‘A Complete Plate’ – the Work of George Drance

At a particular point in an interview about his 2013 solo performance of Mark’s gospel – *mark at La MaMa NYC  – George Drance SJ is asked a question about the humour in it. He agrees it is a little surprising to some but that there are humourous, ironic asides, or juxtapositions which make for moments of lightness, an example being the evil spirits leaving a possessed man and entering a herd of swine. Talking further about this Drance mentions that when directing a 5th century Sanskrit tale, Shakuntula and The Ring of Recognition, in 2010, he looked at a classical Indian text on theatrical practice which spoke of eight basic emotions being presented to an audience like a banquet – ‘there ought to be these different tastes’ – so that at the end of a theatrical evening they should have ‘a complete plate’. Drance suggests it’s how he likes to approach a text.

It got me wondering as to what it might mean for his solo performance of Mark (or indeed any performance of Mark). In this instance it seems to have meant an acting out of the ‘spirited dialogue’ between Jesus and his followers and those opposed to him,‘generating a modicum of suspense’, a ‘rich humor in some of it sharper passages’, a ‘freely adapted, mostly contemporary version’ of the gospel whose language might give it the immediacy of oral story-telling; plus music by Elizabeth Swados – both underscoring and sung – and a street art, underground framing of the story to give it an urgency evoking that of its first telling. I haven’t seen the show but this is what is spoken about in various interviews with Drance and a review in the magazine America. Were there other tastes to be had? No doubt, but my thinking about the show is shaped by these interviews and the review, and more broadly, other solo Mark performances that I’m familiar with, in particular those of Alec McCowen and David Rhoads.

There’s no question that hearing a gospel entire can have an effect. James Martin SJ tweeted that Drance’s performance was ‘moving, creative, exciting, challenging, profound.’ And Rob Weinert-Kendt in his America magazine review said: ‘It makes us hear these well-worn tales anew; it takes them off the inanimate page and gives them body and voice.’ That’s a start – it’s why you might want to perform them – but equally Weinert-Kendt alerts us to another effect that listening to an entire gospel can have: ‘While Mark’s brevity is clearly the key to the show’s manageable running time, the Gospel’s rough-hewn structure, lack of interpretative gloss and often prosaic language make it occasionally hard going. At its worst, it evokes Toynbee’s infamous characterization of history as “just one damn thing after another.”’ In brief he points to a potential problem with the one man show format. The so-called ‘well-worn tales’ can both come alive and, at moments, be a little dull.

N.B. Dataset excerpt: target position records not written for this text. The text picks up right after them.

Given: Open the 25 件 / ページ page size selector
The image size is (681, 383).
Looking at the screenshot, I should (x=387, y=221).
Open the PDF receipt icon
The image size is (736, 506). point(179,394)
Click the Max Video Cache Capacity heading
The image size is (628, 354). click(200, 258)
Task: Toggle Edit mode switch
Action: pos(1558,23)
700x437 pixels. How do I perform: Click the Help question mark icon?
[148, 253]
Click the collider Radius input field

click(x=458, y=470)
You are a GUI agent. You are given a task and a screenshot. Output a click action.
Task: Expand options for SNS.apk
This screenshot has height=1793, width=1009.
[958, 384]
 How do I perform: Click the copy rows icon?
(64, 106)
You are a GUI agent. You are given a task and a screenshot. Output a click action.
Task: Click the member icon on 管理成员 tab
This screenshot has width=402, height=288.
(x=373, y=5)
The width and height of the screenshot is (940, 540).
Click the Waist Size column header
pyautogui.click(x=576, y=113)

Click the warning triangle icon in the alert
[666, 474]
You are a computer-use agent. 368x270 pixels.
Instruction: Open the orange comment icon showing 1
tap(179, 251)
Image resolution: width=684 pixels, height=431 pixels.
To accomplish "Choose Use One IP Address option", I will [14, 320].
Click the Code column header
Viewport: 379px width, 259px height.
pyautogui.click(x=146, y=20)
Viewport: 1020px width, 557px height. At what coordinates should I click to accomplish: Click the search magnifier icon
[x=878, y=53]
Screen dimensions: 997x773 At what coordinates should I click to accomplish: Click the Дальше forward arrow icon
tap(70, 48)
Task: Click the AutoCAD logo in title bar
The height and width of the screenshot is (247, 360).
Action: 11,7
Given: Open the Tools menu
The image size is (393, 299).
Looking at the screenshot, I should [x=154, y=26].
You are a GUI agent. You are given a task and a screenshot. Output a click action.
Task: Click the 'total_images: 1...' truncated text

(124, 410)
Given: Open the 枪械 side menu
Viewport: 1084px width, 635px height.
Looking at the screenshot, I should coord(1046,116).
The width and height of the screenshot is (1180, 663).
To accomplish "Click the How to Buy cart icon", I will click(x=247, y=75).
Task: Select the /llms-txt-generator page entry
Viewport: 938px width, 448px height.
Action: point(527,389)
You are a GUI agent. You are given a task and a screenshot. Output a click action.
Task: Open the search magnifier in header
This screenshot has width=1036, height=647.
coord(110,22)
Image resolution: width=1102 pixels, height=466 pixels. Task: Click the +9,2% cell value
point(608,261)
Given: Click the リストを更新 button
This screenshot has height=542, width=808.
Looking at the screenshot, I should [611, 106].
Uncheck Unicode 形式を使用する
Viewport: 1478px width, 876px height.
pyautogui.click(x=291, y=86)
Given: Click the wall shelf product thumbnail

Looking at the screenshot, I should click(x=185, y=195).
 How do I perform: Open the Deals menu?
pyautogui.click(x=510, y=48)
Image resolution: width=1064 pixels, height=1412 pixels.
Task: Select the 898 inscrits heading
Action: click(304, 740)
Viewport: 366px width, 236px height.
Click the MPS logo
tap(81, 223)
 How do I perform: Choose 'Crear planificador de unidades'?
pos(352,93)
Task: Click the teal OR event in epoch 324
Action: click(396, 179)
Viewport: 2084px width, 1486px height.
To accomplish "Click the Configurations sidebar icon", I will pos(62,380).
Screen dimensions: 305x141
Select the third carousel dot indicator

Weinert-Kendt thinks the problem is this particular gospel so the solution he proposes is that Drance follow a time-honoured practice and introduce bits from other gospels to produce a more dramatic show. Drance’s solution was to provide as complete a plate as he could given his chosen mode of telling this particular story.

The 4 Mysteries Project website explores what a ‘complete plate’ performance of Mark’s gospel might look and sound like so there’s no need to go into too much detail here; except to say that the usual ways of responding to the gospels are very limited and that we need to discover different ways of opening them up.

Drance’s performance raises all sorts of questions that need to be asked if we’re to do this: questions about finding a frame for each gospel to enable its distinctive voice to be heard and a distinctive story to be told; about the language that allows this to happen; the narrator’s voice and its hold; how we might riff on the gospels rather than assume they’re set in concrete; about their humour; whether the gospels are best performed by one person; what part does music play in this; what of the demons that are so central to this gospel; and how useful is naturalism in telling this story? And so on.

One small observation I would make to suggest why it’s important to ask these sorts of questions. It’s not enough to have us wonder at the lightness of touch, the surprising hint of humour, when the demons leave the man living in a graveyard and enter a herd of pigs. No doubt there were other things an audience heard when Drance told the man’s story – it’s very moving – however one thing we need to be alive to is how strange is this place with its tombs. It’s yet another place where the spirits dwell.  This means we have to get away from the notion of an empty stage with its suggestion of ‘terra nullius’, because in this gospel these are spirited landscapes. Consequently we have to think differently – I would say learn to think ‘mythically’ – which, of course, has implications for performance.

Finally, I like to imagine that a ‘complete plate’ performance of Mark’s gospel might have a little more of the style and wonder that the New York Times suggested was a feature of George Drance’s direction of Shakuntula and the Ring of Recognition.